While waiting for a sanctuary, local Catholics met for mass in a space Edward leased from a KKK member above the bank. Wiesbrook told them he was using it for card games.
“He was known as a gambler, so nobody thought anything of a bunch of people meeting in his space on Sunday morning,” Terry said.
“Yeah, pretend you’re a gambler so you can go to church,” Adam said with a laugh.
Laughing is a big part of being a Brandenburg, a large family that includes three other sons besides Adam and Lucas. For those who don’t know them, visit the company website at brandenburgplumbing.com and it becomes apparent. On the site’s history page is the tale of Wiesbrook’s most famous client, Al Capone, who had several resort properties in Glen Ellyn. During a time when many customers paid in chickens and other barter, Capone always paid on time and in cash.
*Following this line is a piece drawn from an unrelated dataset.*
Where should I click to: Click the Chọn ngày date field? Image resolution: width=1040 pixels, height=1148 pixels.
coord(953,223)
“Due to a change in company policy, Brandenburg Plumbing no longer serves violent gangsters,” reads a tongue-in-cheek statement on the website.
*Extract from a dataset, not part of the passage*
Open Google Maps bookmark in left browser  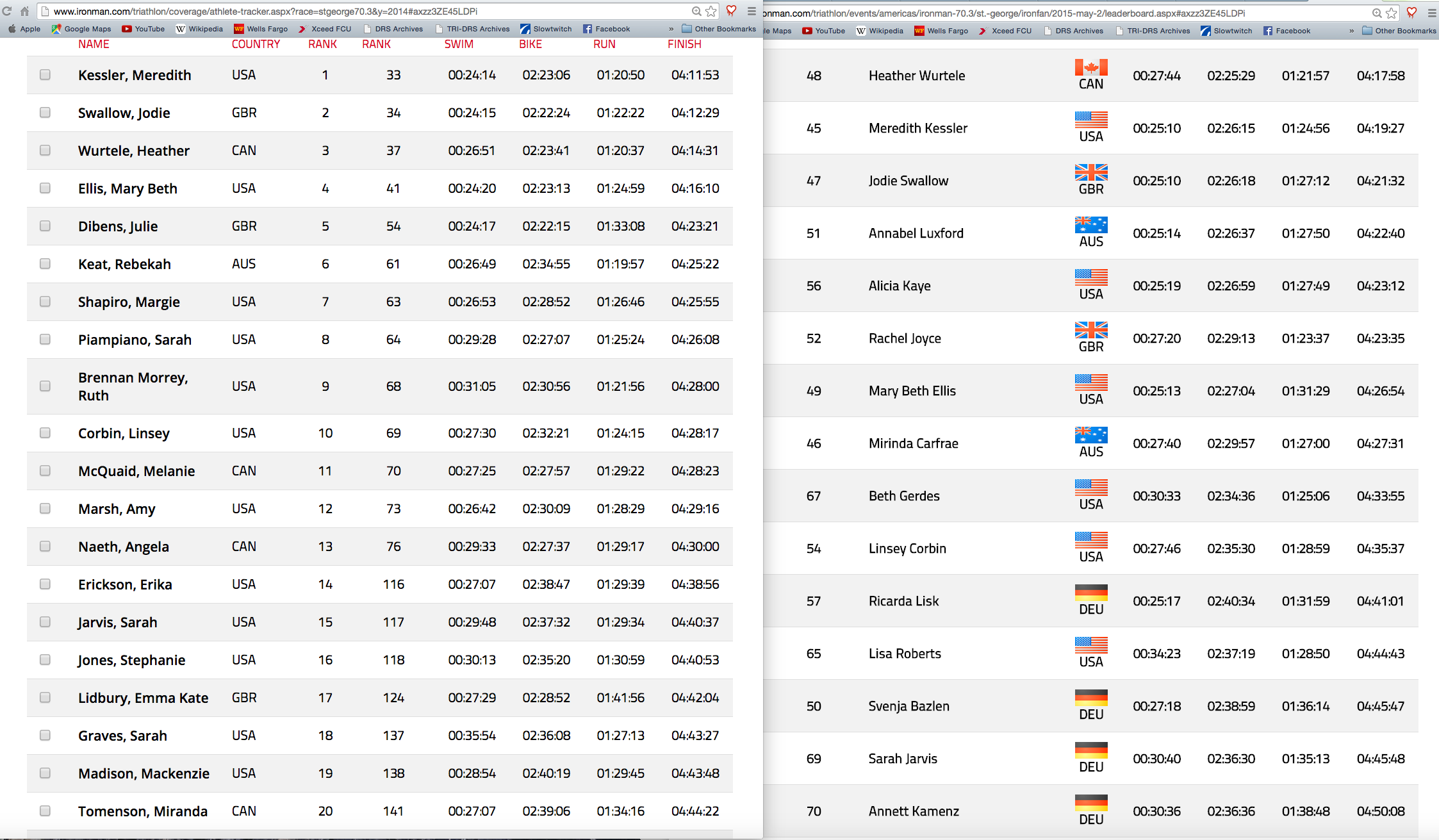[x=81, y=29]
The company’s online presence, social media, and marketing are the purview of Adam, the No. 3 son. He has degrees in filmmaking, one from the University of Texas, and owns a wedding photography and videography business he runs from his Upper West Side apartment in New York City.
His profession also follows in the footsteps of his great-grandfather, who designed advertising slides that were shown on the screen at the local cinema before movies began. One was so cutting-edge, it was considered scandalous. It depicted a woman in a running shower looking over her bare shoulder.
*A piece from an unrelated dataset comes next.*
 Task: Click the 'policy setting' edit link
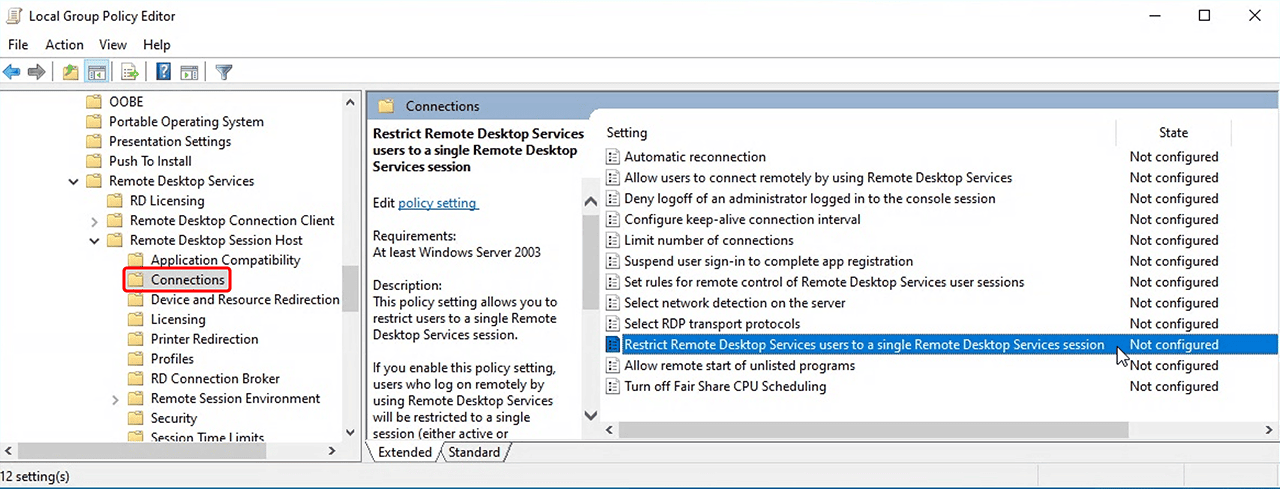[438, 203]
Lucas, son No. 2, is the man in the trenches running a crew of five plumbers and three apprentices. He lives in Burnet with his wife, Mandy, who is the theater arts teacher at Burnet High School, and their 4-year-old daughter, Robyn. He started working with his dad after school and on holidays when he was in the fourth grade. The family had just moved to Burnet to start their business.
“Dad got a big job plumbing for (Burnet County) Judge (D.C. “Chester”) Kincheloe,” Lucas said. “He really needed the work, and, at the time, he couldn’t afford a helper, but there was me. I was just the right size to crawl around in all the small spaces.”
He had a great time on that job, partly, he admitted, because the judge’s wife, Winnie, fed him “bottled Cokes and Fudgsicles.” He worked for his dad all through school, but after graduating from BHS in 2006, he decided he wanted to do something else with his life. He earned a business degree from Trinity University in San Antonio before plumbing pulled him back.
“I graduated from Trinity on a Friday and was at work with Dad that Monday,” he said.
Lucas loves the plumbing business because of the people he meets and the satisfaction derived from a job well done. Customers have included titans of industry, such as the inventor of disposable diapers, movie producers, and even a few stars.
“You’d think you never get to talk to these types of people, but you do,” Lucas said. “You go in their house, you replace their toilet, they talk to their plumber.”
More important, plumbers immediately see the results of their work.
“You take something ugly, leaking, and not working, and by the end of the day, it’s beautiful and wonderful and the customers are so happy,” he said. “That feels good. You are getting a ton of positive affirmations and you are really helping people. The guys talk about it all the time. They like helping people with things. It’s their whole reason for working.”
The Brandenburgs found their way to the Highland Lakes via the military. Troy was in the Air Force, Terry in the Army. They were stationed in Germany, where Lucas was born, and then at Bergstrom Air Force Base in Austin, which is when Troy’s father-in-law convinced him to go into plumbing.
Burnet caught their attention as a potential place to settle during their vacations.
“We noticed the plumbing was so horrible, we said, ‘They need us!’” Terry said. “We loved the area and thought there would be a good market here.”
It has also turned out to be a plum good place to raise a large, funny, and growing family.